New Mexico gets its second sportsbook

New Mexico gets its second sportsbook

Santa Ana Pueblo launched New Mexico’s first sportsbook in October of last year at the Santa Ana Star Casino Hotel. It got the jump on other tribes in the state and was able to operate as the sole sportsbook in New Mexico—until now. The Pojoaque Pueblo tribe introduced its own sportsbook, and the second in the state, this past Monday. The local market is just starting to pick up and odds are great that additional competition will soon follow.

New Mexico gets its second sportsbookThe sportsbook is being managed through a partnership between the tribe, the owners of National Sports Book Management (NSBM) and South Point Hotel & Casino and is operating from the Hilton Buffalo Thunder Resort & Casino in Santa Fe.
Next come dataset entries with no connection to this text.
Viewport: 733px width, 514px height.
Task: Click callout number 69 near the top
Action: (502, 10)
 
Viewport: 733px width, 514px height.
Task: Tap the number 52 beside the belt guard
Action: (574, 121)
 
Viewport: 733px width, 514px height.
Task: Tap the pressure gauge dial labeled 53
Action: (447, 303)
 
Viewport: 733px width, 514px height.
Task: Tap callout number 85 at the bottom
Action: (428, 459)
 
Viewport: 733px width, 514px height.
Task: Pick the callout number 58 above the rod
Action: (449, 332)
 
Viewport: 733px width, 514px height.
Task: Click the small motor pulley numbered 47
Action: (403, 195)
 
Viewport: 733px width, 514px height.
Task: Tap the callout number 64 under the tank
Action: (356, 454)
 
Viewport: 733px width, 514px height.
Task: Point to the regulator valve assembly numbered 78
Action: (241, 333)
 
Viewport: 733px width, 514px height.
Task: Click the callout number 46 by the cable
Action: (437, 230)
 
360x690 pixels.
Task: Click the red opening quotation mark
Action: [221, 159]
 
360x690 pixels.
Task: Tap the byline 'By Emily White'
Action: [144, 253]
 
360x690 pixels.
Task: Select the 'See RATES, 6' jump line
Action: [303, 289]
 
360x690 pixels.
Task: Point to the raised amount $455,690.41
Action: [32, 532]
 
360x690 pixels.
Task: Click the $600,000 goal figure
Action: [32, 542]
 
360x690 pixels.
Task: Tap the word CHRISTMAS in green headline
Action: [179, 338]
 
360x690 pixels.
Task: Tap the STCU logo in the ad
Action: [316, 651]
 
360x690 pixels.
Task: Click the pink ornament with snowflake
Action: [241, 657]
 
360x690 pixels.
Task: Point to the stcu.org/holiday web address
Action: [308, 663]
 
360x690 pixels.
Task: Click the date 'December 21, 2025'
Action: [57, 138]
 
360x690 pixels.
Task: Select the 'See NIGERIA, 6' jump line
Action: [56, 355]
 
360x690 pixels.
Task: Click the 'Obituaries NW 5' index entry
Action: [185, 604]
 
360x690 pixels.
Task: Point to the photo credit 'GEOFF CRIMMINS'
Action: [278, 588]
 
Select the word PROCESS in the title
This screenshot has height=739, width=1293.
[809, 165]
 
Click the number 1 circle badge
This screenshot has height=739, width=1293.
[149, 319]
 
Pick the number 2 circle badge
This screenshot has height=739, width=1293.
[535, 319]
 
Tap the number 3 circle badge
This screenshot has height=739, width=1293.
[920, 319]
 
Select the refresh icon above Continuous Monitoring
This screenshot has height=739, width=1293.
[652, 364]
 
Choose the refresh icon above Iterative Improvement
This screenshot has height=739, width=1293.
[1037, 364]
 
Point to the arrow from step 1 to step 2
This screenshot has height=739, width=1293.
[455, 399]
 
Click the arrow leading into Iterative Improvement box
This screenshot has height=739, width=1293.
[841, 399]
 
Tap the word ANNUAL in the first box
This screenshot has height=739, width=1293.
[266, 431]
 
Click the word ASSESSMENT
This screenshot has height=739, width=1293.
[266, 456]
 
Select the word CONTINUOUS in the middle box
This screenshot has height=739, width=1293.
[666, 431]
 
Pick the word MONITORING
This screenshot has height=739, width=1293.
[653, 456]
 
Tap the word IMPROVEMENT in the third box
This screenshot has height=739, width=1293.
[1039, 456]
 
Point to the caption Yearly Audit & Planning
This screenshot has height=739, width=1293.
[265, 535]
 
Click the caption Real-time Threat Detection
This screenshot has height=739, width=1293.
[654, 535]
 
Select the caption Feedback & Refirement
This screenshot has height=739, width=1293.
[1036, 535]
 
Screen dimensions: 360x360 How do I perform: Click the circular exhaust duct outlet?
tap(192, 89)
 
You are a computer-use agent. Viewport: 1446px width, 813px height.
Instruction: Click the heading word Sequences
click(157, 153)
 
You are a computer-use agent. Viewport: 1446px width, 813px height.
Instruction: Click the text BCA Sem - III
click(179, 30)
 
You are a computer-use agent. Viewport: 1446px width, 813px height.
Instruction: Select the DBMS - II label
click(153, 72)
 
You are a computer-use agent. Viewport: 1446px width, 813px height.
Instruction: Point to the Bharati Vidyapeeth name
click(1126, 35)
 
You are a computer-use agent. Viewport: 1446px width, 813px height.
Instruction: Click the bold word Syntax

It is the largest casino in Northern New Mexico and is the first to offer wagers on both sports and races.

NSBM co-founder John Gaughan will see his other company, Las Vegas Dissemination Company, provide a suit of solutions for the sportsbook and for pari-mutuel races. It will install gambling kiosks and offer hardware and software support and will incorporate technology provided by the Stadium Technology Group.

Since the U.S. Supreme Court reversed the Professional and Amateur Sports Protection Act of 1992 (PASPA) last May, only a few states have already implemented legalized sports gambling, but more are prepared to follow. New Mexico does not have any legislation in place that specifically addresses the activity; however, state lawmakers have interpreted compacts between the tribes and the state as giving the tribes the green light to launch their own sports gambling solutions.

According to New Mexico Attorney General spokesman David Carl, “Sports betting at the Santa Ana Star Casino is governed by the Pueblo of Santa Ana Gaming Regulatory Commission. As such, we will closely monitor New Mexico’s tribal gaming compacts and work with the legislature for proper statutory and regulatory oversight to require responsible gaming and enhanced integrity to create an even playing field for all.”

With two tribes already signed on to offer sports gambling, it’s certainly possible that the market is going to see more competition soon. There are 23 Indian tribes in the state and, of these, 14 own casinos.